- [BRIEF]:
Starting at the first line of the data below, retype every line up to and including the one containing "[JoVE Home] (48, 28)".

┌─ DATASET EXTRACT

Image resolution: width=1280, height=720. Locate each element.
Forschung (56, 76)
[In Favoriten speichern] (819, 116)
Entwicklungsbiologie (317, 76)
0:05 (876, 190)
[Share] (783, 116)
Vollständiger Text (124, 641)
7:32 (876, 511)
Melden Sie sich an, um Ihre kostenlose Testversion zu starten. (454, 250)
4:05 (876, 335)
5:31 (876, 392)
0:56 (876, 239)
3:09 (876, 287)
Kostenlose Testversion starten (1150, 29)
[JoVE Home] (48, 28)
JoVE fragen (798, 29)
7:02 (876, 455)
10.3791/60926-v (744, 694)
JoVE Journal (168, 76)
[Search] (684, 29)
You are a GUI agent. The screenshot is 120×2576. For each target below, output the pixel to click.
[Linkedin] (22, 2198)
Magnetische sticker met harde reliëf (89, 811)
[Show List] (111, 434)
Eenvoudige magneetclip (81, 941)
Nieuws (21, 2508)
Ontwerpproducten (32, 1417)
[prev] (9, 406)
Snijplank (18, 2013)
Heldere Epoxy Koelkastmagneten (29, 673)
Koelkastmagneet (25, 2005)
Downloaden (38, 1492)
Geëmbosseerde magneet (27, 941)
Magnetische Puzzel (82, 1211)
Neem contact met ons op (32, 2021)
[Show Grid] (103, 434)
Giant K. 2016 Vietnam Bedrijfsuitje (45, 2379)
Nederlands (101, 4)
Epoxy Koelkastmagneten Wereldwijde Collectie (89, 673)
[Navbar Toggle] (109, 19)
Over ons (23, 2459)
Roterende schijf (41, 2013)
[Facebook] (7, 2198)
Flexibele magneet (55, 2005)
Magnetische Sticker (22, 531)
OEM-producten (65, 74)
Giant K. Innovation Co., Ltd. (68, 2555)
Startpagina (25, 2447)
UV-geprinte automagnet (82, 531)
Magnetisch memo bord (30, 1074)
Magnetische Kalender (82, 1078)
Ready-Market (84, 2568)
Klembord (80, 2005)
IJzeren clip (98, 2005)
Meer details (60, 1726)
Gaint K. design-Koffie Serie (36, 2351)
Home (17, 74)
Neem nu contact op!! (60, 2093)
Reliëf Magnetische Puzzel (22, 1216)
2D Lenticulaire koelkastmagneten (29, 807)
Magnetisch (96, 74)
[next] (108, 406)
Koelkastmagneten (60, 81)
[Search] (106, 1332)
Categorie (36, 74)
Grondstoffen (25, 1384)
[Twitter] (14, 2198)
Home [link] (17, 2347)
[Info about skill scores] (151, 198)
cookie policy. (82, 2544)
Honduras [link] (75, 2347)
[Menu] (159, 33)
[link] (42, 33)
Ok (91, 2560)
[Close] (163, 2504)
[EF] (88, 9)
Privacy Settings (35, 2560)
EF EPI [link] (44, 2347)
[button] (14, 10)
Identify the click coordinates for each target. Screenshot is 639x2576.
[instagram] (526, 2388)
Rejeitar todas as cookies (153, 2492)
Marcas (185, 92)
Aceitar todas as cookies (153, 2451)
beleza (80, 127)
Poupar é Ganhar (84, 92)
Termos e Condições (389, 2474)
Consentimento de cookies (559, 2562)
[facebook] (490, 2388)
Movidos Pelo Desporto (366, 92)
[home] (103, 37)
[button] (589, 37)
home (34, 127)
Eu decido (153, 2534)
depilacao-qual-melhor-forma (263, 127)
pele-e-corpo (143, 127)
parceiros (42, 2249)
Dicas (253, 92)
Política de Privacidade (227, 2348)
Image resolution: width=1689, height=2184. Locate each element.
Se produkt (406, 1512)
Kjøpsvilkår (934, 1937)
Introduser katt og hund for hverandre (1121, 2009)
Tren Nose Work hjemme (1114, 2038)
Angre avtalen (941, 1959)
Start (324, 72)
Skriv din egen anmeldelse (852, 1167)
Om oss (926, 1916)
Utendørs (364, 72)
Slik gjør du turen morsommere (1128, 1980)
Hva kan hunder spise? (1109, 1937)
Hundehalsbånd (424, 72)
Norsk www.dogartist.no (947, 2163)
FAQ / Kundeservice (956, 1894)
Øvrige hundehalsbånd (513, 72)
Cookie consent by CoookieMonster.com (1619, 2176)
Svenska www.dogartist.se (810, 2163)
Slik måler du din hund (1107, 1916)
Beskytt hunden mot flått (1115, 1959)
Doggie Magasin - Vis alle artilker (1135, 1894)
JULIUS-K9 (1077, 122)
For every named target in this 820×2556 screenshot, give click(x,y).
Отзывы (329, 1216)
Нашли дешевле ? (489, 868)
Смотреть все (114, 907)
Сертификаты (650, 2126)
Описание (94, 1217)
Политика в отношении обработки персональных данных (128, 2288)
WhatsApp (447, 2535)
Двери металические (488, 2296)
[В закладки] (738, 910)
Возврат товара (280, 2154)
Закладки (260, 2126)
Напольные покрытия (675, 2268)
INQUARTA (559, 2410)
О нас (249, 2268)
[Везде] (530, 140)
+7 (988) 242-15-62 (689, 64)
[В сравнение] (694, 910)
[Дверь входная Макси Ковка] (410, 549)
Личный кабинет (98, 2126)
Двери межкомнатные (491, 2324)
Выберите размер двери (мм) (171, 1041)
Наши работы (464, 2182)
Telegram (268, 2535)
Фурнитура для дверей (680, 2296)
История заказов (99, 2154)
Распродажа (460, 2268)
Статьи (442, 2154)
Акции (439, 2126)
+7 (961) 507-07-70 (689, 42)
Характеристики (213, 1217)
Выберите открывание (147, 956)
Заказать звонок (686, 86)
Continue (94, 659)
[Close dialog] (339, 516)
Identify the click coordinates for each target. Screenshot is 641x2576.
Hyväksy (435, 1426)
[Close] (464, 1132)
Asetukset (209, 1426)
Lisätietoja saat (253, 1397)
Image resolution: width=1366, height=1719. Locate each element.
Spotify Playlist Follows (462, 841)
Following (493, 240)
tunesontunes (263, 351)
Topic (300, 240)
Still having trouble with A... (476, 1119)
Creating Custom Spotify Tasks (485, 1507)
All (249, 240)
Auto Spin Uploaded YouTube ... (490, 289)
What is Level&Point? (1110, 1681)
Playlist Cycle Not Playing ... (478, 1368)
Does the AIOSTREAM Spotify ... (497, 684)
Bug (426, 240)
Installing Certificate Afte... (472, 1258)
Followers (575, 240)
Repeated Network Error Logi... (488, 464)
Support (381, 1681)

└─

- [ANSWER BOX]:
Image resolution: width=1280, height=720. Locate each element.
Forschung (56, 76)
[In Favoriten speichern] (819, 116)
Entwicklungsbiologie (317, 76)
0:05 (876, 190)
[Share] (783, 116)
Vollständiger Text (124, 641)
7:32 (876, 511)
Melden Sie sich an, um Ihre kostenlose Testversion zu starten. (454, 250)
4:05 (876, 335)
5:31 (876, 392)
0:56 (876, 239)
3:09 (876, 287)
Kostenlose Testversion starten (1150, 29)
[JoVE Home] (48, 28)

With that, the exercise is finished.